- YOUR OBJECTIVE: Could you turn the entries below, starting at the line that contains "Click the byte flip (swap arrows) icon" and ending at the line that contains "pos(631,98)", into a numbered list with one line per item and no blank lines?

(Entries for locating text and elements)
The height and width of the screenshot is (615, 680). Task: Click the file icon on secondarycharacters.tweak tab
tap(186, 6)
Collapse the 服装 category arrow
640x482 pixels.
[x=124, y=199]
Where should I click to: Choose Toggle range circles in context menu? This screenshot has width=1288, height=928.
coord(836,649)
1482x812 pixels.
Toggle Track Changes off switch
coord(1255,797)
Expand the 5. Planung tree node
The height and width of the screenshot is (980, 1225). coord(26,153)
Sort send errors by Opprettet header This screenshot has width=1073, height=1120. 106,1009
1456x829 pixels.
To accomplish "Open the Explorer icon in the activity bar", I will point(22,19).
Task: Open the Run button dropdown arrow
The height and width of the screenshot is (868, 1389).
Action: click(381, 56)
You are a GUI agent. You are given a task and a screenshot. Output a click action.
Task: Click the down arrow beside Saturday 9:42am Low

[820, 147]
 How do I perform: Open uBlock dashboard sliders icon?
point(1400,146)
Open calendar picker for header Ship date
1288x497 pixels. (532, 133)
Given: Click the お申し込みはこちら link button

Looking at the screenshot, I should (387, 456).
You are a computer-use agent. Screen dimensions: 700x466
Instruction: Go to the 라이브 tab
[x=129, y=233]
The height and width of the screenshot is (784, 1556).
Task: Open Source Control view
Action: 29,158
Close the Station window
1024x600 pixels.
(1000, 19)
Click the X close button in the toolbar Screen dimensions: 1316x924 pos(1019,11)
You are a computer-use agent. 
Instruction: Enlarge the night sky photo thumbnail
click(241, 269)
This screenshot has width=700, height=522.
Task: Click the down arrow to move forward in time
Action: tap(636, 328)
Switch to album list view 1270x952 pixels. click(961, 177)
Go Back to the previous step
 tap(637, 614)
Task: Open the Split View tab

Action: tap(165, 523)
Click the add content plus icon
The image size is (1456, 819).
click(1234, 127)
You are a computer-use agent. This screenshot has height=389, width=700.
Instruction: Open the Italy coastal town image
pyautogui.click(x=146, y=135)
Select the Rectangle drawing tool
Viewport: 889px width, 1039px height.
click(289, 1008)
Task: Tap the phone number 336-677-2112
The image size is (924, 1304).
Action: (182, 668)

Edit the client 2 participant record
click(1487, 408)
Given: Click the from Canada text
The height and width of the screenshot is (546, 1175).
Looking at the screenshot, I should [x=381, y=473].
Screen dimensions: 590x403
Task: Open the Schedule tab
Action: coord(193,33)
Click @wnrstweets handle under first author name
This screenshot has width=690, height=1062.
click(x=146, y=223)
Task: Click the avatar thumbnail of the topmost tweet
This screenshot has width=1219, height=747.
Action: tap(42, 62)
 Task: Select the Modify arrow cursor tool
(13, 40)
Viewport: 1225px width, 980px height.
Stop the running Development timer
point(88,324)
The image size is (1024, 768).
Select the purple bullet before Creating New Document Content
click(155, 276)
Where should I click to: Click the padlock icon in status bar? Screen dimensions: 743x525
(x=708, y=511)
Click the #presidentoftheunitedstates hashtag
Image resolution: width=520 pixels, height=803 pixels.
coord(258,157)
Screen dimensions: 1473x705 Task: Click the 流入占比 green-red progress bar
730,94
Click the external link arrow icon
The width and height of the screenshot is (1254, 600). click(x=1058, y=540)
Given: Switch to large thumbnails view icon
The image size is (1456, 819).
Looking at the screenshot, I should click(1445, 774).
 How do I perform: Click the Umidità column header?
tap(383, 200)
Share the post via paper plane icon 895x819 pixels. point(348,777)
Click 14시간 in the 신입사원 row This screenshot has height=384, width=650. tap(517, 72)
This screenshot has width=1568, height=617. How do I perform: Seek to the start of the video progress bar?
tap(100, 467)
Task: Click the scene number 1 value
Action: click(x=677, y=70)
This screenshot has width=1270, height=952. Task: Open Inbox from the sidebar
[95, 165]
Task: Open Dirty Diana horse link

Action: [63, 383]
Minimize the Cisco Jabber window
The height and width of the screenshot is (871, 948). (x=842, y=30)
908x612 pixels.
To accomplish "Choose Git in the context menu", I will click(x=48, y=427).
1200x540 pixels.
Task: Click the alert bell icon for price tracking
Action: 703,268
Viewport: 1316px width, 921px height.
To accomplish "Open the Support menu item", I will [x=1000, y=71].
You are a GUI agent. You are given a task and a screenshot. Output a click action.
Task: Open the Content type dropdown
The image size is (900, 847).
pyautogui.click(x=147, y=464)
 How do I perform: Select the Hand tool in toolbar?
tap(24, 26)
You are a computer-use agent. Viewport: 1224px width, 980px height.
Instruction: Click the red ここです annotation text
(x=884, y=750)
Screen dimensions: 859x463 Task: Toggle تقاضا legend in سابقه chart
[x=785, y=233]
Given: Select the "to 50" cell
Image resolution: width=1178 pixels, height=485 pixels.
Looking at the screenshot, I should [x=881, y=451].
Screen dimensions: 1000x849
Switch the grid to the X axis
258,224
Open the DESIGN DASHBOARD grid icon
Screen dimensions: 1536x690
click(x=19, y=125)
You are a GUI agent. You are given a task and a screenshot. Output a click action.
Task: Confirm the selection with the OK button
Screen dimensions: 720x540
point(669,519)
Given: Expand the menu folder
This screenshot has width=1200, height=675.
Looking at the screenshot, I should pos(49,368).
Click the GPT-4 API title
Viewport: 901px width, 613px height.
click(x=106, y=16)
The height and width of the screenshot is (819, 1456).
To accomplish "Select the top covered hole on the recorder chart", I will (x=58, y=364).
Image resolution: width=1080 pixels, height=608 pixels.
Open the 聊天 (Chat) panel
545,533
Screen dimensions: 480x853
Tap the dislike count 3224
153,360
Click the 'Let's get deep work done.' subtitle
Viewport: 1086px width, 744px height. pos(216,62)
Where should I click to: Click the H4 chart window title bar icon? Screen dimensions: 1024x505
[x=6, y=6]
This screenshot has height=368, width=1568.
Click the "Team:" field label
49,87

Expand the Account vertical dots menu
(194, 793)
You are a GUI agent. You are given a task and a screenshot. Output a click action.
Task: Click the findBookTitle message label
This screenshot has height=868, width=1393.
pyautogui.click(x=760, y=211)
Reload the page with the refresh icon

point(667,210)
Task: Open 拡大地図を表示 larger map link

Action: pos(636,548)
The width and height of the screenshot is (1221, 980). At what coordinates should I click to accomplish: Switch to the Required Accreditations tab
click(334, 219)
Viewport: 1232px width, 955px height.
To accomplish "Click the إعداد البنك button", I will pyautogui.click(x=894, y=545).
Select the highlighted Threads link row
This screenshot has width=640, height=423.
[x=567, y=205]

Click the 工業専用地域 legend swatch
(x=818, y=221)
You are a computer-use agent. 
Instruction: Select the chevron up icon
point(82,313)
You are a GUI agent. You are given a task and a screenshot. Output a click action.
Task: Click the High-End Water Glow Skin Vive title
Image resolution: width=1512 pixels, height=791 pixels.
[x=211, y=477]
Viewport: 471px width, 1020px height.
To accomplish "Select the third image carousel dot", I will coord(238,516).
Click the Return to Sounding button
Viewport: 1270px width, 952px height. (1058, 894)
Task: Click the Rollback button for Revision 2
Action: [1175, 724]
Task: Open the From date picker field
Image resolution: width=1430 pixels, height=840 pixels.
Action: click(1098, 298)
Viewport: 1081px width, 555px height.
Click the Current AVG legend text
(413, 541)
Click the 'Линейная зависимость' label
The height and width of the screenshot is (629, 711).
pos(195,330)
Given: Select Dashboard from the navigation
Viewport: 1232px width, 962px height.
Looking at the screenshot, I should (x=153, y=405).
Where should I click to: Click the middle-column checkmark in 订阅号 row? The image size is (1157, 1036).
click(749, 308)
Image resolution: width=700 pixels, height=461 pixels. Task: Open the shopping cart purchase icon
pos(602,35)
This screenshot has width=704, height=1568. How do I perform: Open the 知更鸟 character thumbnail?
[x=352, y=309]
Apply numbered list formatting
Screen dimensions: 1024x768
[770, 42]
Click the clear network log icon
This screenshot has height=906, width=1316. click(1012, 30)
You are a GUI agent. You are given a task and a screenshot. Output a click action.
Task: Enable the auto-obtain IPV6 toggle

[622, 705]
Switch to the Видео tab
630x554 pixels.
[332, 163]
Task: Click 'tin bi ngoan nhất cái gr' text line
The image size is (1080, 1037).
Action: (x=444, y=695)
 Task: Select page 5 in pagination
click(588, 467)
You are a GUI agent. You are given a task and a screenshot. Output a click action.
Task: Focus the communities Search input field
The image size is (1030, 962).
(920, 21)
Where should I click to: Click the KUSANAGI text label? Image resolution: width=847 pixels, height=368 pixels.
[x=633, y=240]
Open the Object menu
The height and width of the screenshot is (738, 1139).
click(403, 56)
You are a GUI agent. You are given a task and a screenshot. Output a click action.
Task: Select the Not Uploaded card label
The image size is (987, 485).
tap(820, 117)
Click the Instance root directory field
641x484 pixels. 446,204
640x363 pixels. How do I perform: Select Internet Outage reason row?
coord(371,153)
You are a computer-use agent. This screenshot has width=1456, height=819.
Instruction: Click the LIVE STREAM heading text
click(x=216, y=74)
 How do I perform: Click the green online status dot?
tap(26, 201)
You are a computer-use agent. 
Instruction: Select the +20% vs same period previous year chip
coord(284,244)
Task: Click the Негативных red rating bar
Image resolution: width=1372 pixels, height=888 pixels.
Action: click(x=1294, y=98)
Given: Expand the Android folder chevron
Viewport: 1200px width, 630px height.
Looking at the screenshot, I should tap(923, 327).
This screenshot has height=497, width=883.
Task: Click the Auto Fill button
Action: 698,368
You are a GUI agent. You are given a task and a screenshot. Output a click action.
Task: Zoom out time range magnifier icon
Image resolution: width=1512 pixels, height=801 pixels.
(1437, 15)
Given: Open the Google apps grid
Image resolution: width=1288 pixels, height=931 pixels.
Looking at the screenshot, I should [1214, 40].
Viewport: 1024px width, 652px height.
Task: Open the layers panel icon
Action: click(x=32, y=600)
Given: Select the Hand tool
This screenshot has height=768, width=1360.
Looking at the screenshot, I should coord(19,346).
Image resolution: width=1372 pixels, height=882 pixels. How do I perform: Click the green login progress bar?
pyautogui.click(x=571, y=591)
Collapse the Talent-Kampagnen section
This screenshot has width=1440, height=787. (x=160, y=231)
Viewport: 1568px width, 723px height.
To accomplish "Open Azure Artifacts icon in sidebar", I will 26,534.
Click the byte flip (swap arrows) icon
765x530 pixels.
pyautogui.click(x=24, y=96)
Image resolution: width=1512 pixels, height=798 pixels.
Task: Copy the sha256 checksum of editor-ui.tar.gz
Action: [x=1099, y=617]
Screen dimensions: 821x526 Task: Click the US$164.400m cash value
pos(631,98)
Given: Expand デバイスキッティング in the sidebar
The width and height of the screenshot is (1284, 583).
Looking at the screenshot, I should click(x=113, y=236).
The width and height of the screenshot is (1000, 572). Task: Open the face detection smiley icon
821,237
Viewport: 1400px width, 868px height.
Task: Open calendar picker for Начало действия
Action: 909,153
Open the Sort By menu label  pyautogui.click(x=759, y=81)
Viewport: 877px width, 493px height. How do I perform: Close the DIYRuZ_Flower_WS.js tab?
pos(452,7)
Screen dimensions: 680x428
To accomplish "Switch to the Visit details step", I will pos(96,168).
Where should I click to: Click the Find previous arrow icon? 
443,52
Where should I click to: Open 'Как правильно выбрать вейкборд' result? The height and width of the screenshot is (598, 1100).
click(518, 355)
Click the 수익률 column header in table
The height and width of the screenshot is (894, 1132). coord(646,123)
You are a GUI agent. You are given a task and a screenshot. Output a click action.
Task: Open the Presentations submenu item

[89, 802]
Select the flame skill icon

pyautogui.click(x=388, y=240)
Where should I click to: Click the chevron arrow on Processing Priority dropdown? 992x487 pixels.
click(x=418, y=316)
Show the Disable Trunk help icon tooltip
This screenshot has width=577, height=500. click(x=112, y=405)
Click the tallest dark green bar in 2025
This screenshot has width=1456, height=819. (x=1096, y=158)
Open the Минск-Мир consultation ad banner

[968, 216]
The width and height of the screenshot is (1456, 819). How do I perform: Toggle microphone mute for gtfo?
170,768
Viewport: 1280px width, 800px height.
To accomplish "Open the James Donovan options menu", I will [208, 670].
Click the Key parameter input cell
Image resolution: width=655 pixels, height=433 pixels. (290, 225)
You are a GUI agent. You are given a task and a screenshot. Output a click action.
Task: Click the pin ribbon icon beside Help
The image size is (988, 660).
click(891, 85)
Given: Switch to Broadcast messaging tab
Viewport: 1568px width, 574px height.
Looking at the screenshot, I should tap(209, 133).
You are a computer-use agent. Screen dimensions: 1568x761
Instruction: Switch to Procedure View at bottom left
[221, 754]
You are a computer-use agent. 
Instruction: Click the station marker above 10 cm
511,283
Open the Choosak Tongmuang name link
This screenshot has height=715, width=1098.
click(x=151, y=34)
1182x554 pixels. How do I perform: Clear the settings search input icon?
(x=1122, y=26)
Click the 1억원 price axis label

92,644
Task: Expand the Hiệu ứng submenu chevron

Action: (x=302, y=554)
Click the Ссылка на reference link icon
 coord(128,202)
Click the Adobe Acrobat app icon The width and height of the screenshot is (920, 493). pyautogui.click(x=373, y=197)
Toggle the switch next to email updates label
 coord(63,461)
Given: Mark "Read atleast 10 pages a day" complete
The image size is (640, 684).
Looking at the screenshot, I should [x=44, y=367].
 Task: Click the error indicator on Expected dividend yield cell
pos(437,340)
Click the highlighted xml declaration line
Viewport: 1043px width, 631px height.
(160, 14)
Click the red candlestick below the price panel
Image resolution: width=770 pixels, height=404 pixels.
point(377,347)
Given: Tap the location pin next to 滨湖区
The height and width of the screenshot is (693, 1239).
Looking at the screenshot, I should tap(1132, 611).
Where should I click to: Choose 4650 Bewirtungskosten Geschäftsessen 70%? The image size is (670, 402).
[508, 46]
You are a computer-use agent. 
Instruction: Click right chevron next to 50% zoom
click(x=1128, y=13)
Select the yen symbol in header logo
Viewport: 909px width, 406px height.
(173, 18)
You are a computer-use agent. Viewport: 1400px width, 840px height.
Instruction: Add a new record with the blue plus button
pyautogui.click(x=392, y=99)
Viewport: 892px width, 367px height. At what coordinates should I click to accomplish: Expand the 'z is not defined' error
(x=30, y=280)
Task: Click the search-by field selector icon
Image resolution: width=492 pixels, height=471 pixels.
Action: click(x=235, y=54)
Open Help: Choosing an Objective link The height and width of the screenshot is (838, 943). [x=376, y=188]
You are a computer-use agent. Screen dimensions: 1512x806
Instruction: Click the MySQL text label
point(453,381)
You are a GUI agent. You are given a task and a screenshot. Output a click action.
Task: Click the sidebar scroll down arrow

- FULL ANSWER:
1. Click the byte flip (swap arrows) icon
2. 765x530 pixels.
3. pyautogui.click(x=24, y=96)
4. Image resolution: width=1512 pixels, height=798 pixels.
5. Task: Copy the sha256 checksum of editor-ui.tar.gz
6. Action: [x=1099, y=617]
7. Screen dimensions: 821x526 Task: Click the US$164.400m cash value
8. pos(631,98)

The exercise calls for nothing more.